José Luis Pagés - jpages@ellitoral.com
Agentes de la Policía santafesina, que investigan el asalto y homicidio perpetrado durante la madrugada del último sábado en la localidad costera de Arroyo Leyes, apresaron a cuatro personas domiciliadas en los aledaños del camping comunal.
Tres de las personas privadas de la libertad y puestas a disposición de la Justicia forman en un mismo grupo de familia y tienen 51, 22 y 19 años de edad. El restante es un joven de 26 años que, aunque con distinto apellido, comparte la vivienda.
Acerca del procedimiento que se cumplió ayer, nada informaron las fuentes oficiales; no obstante trascendió que ningún elemento como cuchillos o armas de fuego -de nada digno de interés para la causa- fue encontrado en el curso del allanamiento.
En un primer momento, la Unidad Regional I resumió el episodio registrado en jurisdicción de la Subcomisaría 8a. como un incidente armado surgido al calor de un conflicto que enfrenta a dos grupos de productores rurales, de modo que las capturas permiten imaginar que esa pista no fue desechada todavía.
No obstante, contra dicha presunción la versión compartida por las más de veinte personas reducidas y maniatadas por los siete encapuchados que atacaron y mataron a tiros al propietario del establecimiento frutillero, Esteban Cuevas (45), y dejaron malherido a su hijo Alvaro, de 25 años de edad, habla de un asalto al estilo de los perpetrados por la Banda de la Costa, a lo largo del año.
De modo que si vamos a resumir lo ocurrido según los dichos que recogimos entre las numerosas víctimas, podemos decir que los encapuchados incursores nocturnos, que ingresaron al predio subrepticiamente, maniataron a una veintena de peones, en cuestión de contados segundos.
Enseguida uno de ellos fue llevado ante la casa de la familia Cuevas y con el cañón de arma apoyado en la cabeza fue obligado a llamar a su patrón. El hombre fue reducido apenas se asomó para atender al peón. Maniatado, también fue obligado a echarse en el piso.
Luego, los ladrones irrumpieron en la casa, golpearon y lesionaron en la cabeza a la esposa de Cuevas y se apoderaron de una cantidad de dinero que evidentemente no era la que buscaban, así que fueron por más, a la casilla donde dormían los hijos.
En esas circunstancias Alvaro Cuevas -aún hoy en estado delicado- se trabó en lucha con uno de los delincuentes, en un vano intento de quitarle el arma, pero lamentablemente de la escopeta escaparía el disparo que le dio en el vientre.
Al ver esto, Esteban Cuevas reaccionó y con intención de proteger a su hijo logró ponerse de pie; pero sin embargo se desplomaría nuevamente, ahora a causa de los tres disparos mortales que dieron en su cuerpo.
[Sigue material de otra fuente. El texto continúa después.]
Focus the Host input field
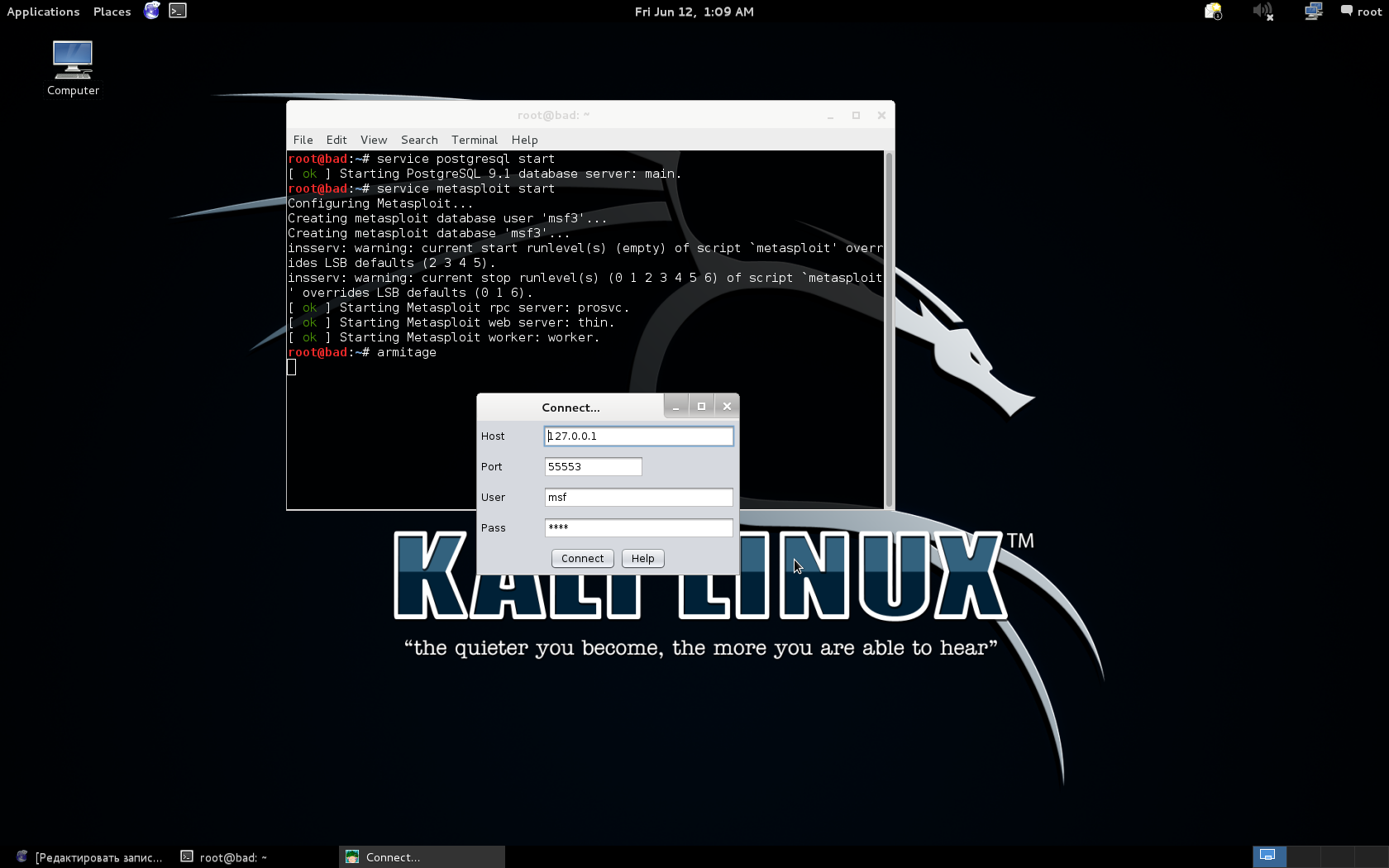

Al intento de robo, frustrado a causa de la resistencia ofrecida por los Cuevas -padre e hijo- siguió la retirada de los encapuchados que, al amparo de las sombras, desaparecieron en medio de una intrincada red de caminos vecinales.
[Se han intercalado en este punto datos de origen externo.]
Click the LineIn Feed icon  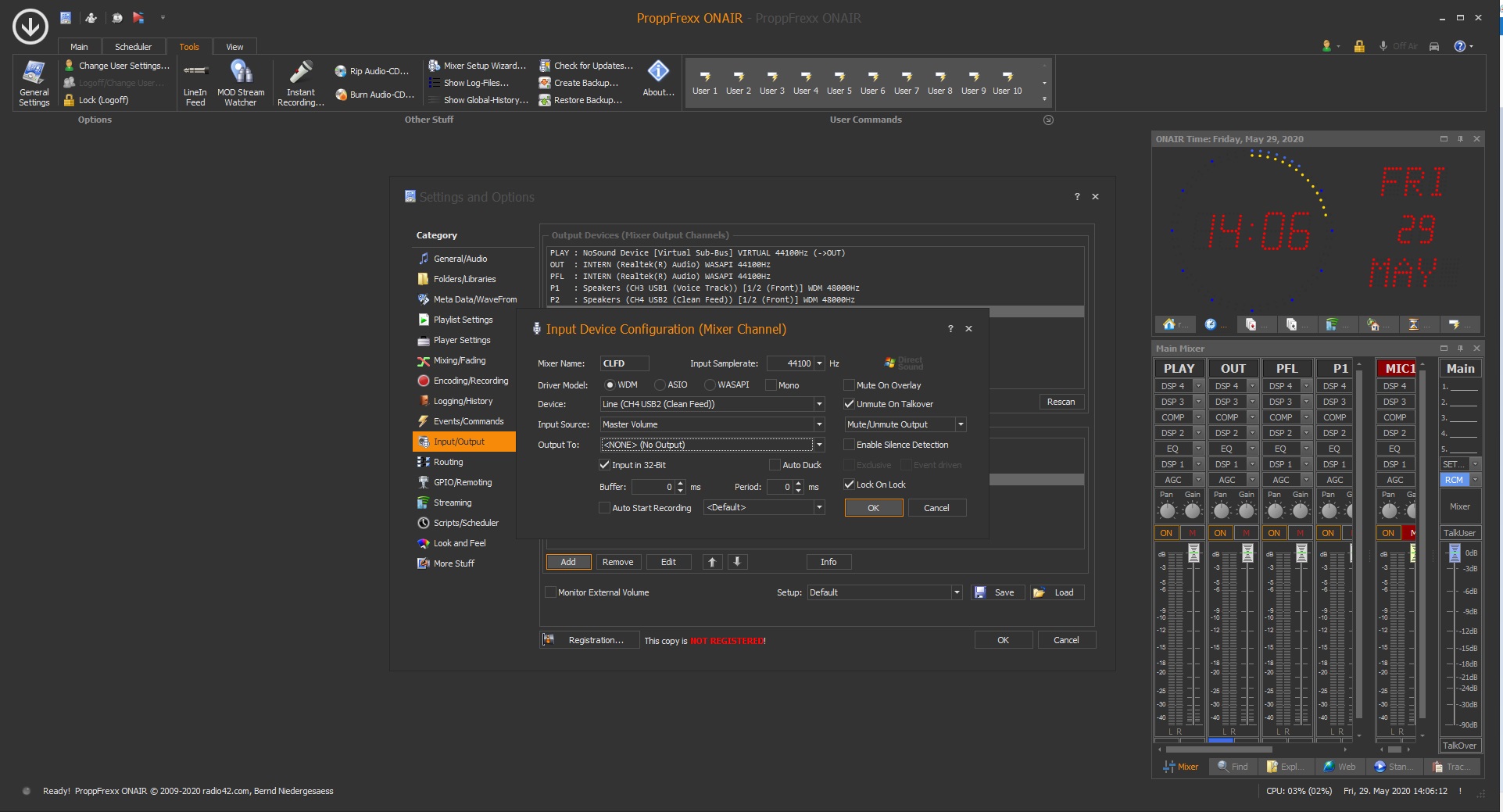[x=195, y=82]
Herido de muerte, Cuevas fue llevado al Samco de San José del Rincón y poco después, su hijo Alvaro ingresaría malherido al hospital Cullen de nuestra ciudad. Familiares, peones y vecinos de los Cuevas se quejaron amargamente porque la policía, convocada de urgencia, recién se hizo presente con un solo coche de patrulla, una hora después de realizados los desesperados pedidos de auxilio.
Ayer, cuando los restos del jefe de la familia Cuevas eran despedidos en el cementerio de San José del Rincón se escucharon amargas quejas de parte de los trabajadores rurales, de nacionalidad boliviana, como las víctimas del atraco, porque ellos entienden que la desprotección policial se corresponde con el trato discriminatorio que perciben a diario.